Exercise instructions: The entries that follow must be given again exactly, with no pictures kept.

Data for this task:
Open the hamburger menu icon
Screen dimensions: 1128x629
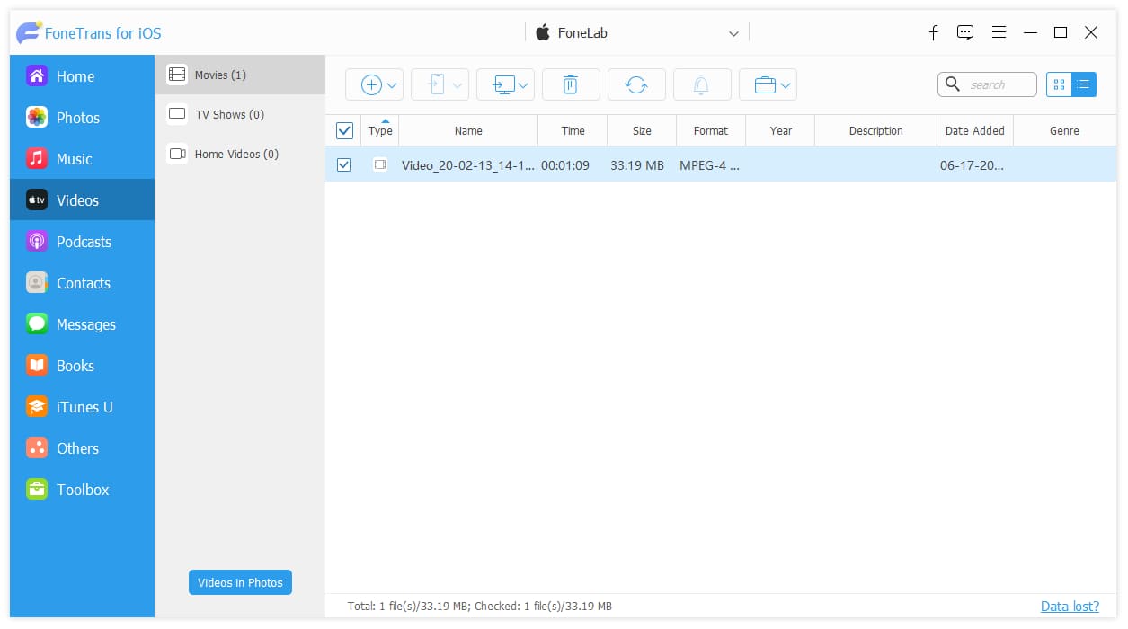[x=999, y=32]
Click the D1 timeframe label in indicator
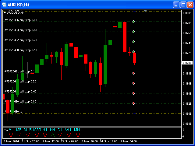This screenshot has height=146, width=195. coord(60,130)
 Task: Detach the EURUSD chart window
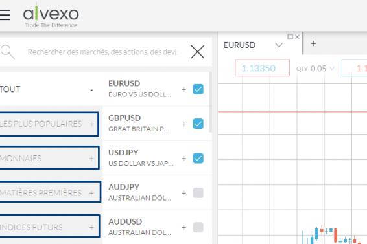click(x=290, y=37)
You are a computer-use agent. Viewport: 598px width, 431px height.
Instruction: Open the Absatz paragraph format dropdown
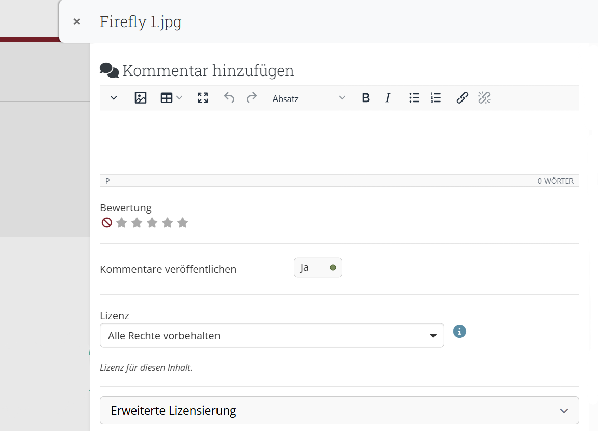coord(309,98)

Solution to this problem:
Open the hamburger menu icon
Screen dimensions: 1128x629
[x=999, y=32]
Click the D1 timeframe label in indicator
This screenshot has height=146, width=195. coord(60,130)
 Task: Detach the EURUSD chart window
click(x=290, y=37)
You are a computer-use agent. Viewport: 598px width, 431px height.
Instruction: Open the Absatz paragraph format dropdown
coord(309,98)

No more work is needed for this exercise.